Recently I was asked to provide guidelines for testing fail over of a MySQL configuration that was provided by a hosting provider.
The first observation was the client didn’t have any technical details from the hosting provider of what the moving parts were, and also didn’t have any confirmation other then I think a verbal confirmation that it had been testing.
The first rule in using hosting, never assume. Too many times I’ve seen details from a client stating for example H/W configuration, only to audit and find out otherwise. RAID is a big one, and is generally far more complex to determine. Even for companies with internal systems I’ve seen the most simple question go unanswered. Q: How do you know your RAID is fully operational? A: Somebody will tell us? It’s really amazing to investigate on site with the client to find that RAID system is running in a degraded mode due to a disk failure and nobody knew.
It took some more digging to realize the configuration in question was with Red Hat Cluster Suite. A word of warning for any clients that use this, DO NOT USE MyISAM. I’ll leave it to the readers to ask me why.
Here is a short list I provided as the minimum requirements I’d test just to ensure the configuration was operational.
Verifying a working Red Hat Cluster Suite MySQL Environment
The MySQL Environment
The database environment consists of two MySQL database servers, configured in an active/passive mode using a shared disk storage via SAN.

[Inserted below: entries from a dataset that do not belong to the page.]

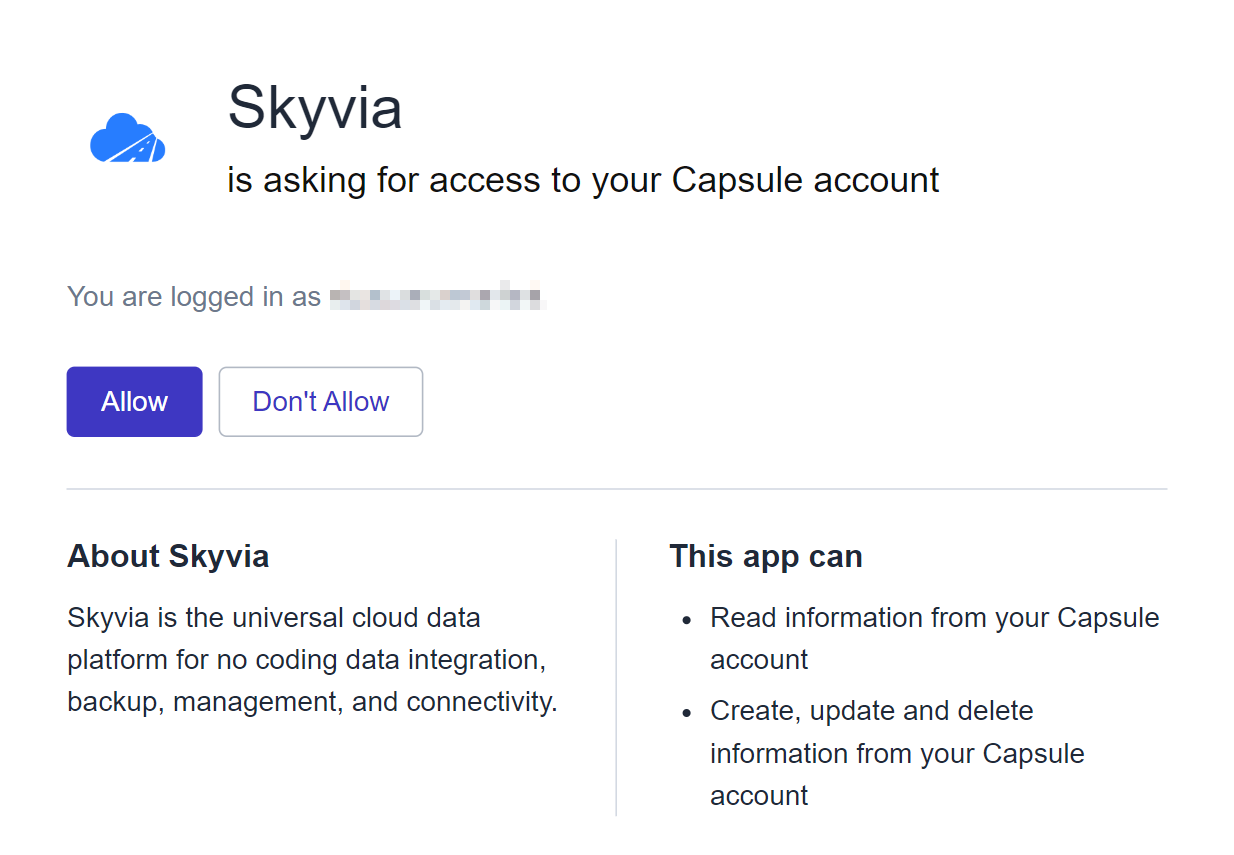Click the 'backup, management, and connectivity' line
The image size is (1234, 855).
(312, 702)
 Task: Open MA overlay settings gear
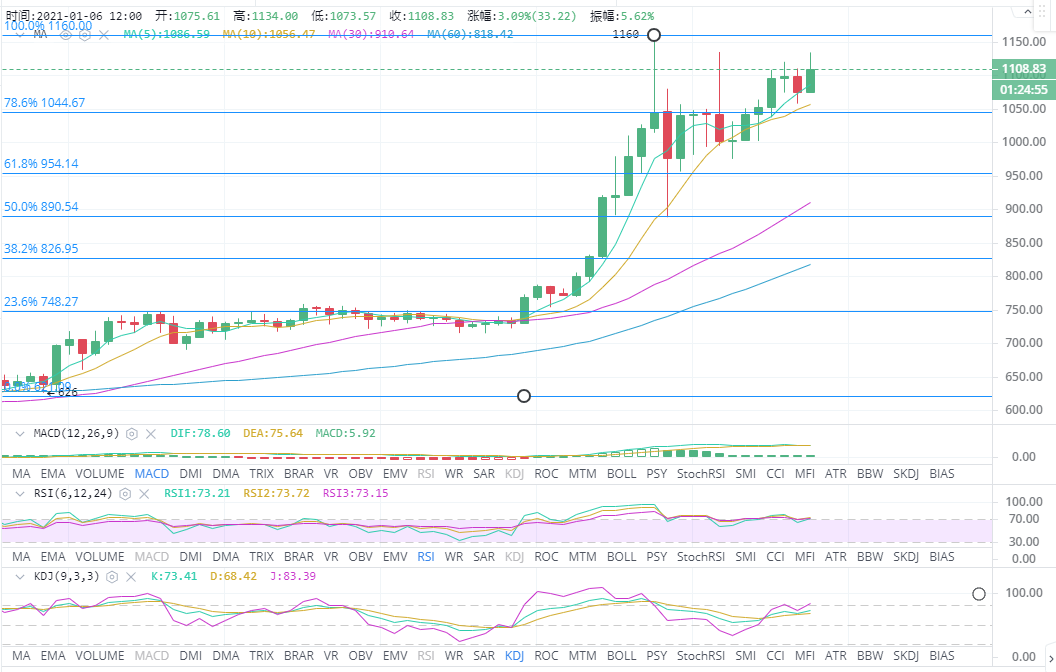pos(85,34)
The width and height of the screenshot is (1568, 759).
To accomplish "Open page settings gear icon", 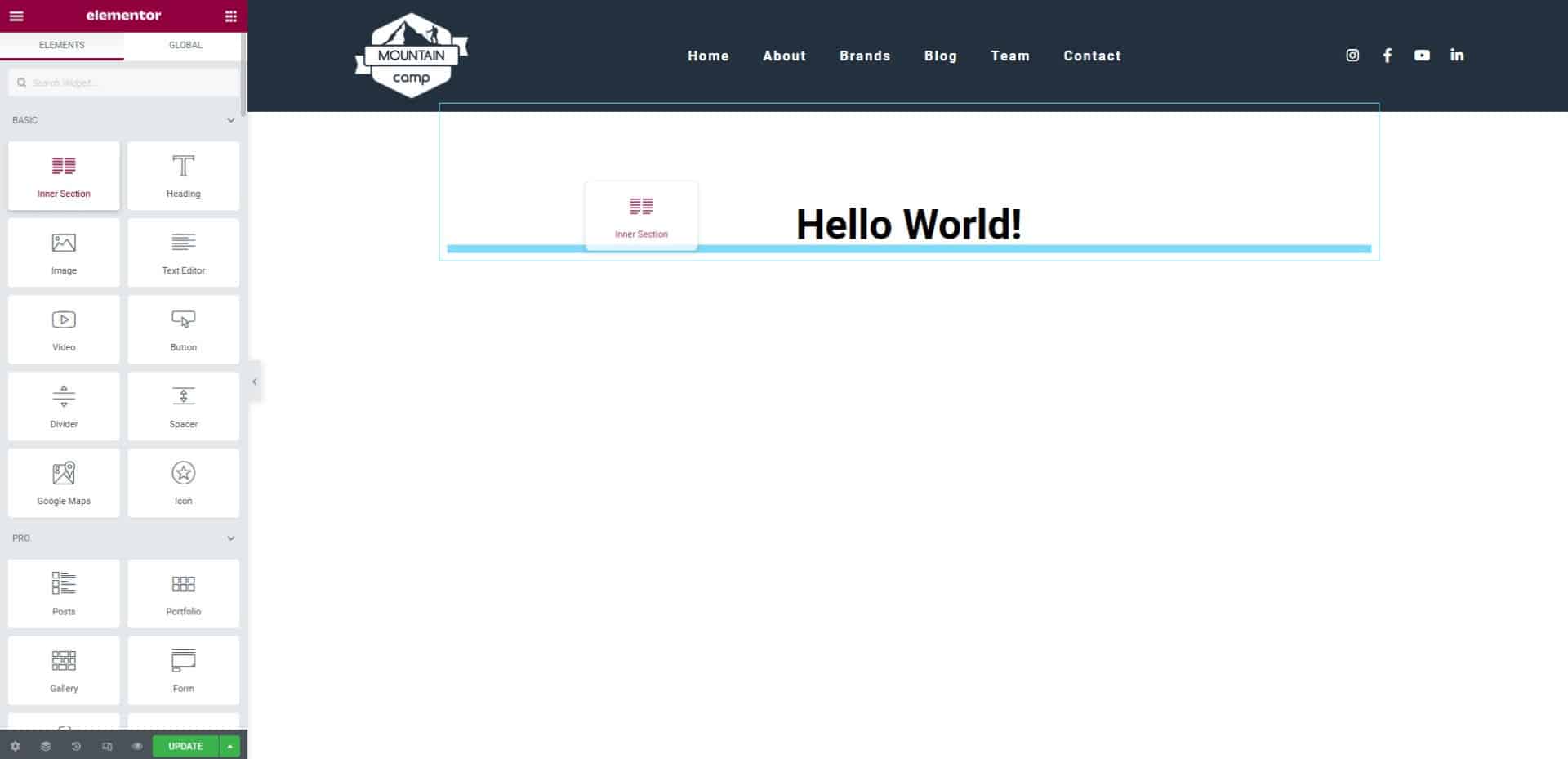I will pos(15,746).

For the purposes of the following procedures the active server will be known as the ‘primary’ server, and the passive server will be the ‘secondary server’.
The two physical servers for the purposes of these tests will be defined as ‘alpha’ and ‘beta’, with specific H/W that does not change during these tests.
Normal Operations
Expected Configuration under normal operations.
Primary Server
- server is pingable
- server accepts SSH Connection
- MySQL service is started
- has /data appropriately mounted
- has assigned VIP address
- MySQL configuration file and settings are correct
Secondary Server
- server is pingable
- server accepts SSH Connection
- MySQL service IS NOT started
- DOES NOT have /data mounted
- DOES NOT has assigned VIP address
- MySQL configuration file is not available
1. Reboot servers ‘alpha’ and ‘beta’.
Test Status:
- alpha server is the designated primary server
- alpha and beta servers are operational
Action:
1.1 Restart alpha server (init 6)
1.2 Restart beta server (init 6)
Checklist:
1.3 Alpha server matches primary server configuration
1.4 Beta server matches secondary server configuration
2. Controlled fail over from ‘alpha’ to ‘beta’
Test Status:
- alpha server is the designated primary server
- alpha and beta servers are operational
Action:
2.1 Alpha server – Instigate Cluster failover (clusvcadm -r mysql-svc)
Checklist:
2.2 Beta server matches primary server configuration
2.3 Alpha server matches secondary server configuration
3. Controlled failover from ‘beta’ to ‘alpha’
Test Status:
- beta server is the designated primary server
- alpha and beta servers are operational
Action:
3.1 beta server – Instigate Cluster failover (clusvcadm -r mysql-svc)
Checklist:
3.2 Alpha server matches primary server configuration
3.3 Beta server matches secondary server configuration
Exception Operations
4. Loss of connectivity to primary server
Test Status:
- alpha server is the designated primary server
- beta server is online
Action:
4.1 Stop networking services on ‘alpha’ (ifdown bond0)
Checklist:
4.2 Monitoring detects and reports connectively loss
4.3 Automated failover occurs
4.4 Beta server matches primary server configuration
4.5 Alpha server matches secondary server configuration
5. Restore connectivity to secondary server
Test Status:
- beta server is the designated primary server
- alpha server is online, but not accessible via private IP
Action:
4.1 Start networking services on ‘alpha’ (ifup bond0)
Checklist:
5.2 Monitoring detects and reports connectively restored
5.3 No failback occurs
5.4 Beta server matches primary server configuration
5.5 Alpha server matches secondary server configuration
6. Loss of connectivity to secondary server
Test Status:
- beta server is the designated primary server
- alpha server is online
Action:
6.1 Stop networking services on ‘alpha’ (ifdown bond0)
Checklist:
6.2 Monitoring detects and reports connectively lost
6.3 No failback occurs
6.4 Beta server matches primary server configuration
6.5 Alpha server matches secondary server configuration
7. Restore connectivity to secondary server
Test Status:
- beta server is the designated primary server
- alpha server is online, but not accessible via private IP
Action:
7.1 Start networking services on ‘alpha’ (ifup bond0)
Checklist:
7.2 Monitoring detects and reports connectively restored
7.3 No failback occurs
7.4 Beta server matches primary server configuration
7.5 Alpha server matches secondary server configuration
8. Power down secondary server
Test Status:
- beta server is the designated primary server
- alpha server is online
Action:
8.1 Power down alpha (init 0) NOTE: Need remote boot capabilities
Checklist:
8.2 Monitoring detects and reports connectively lost
8.3 Beta server matches primary server configuration
8.4 Additional paging for extended down time for ‘degraded support for failover’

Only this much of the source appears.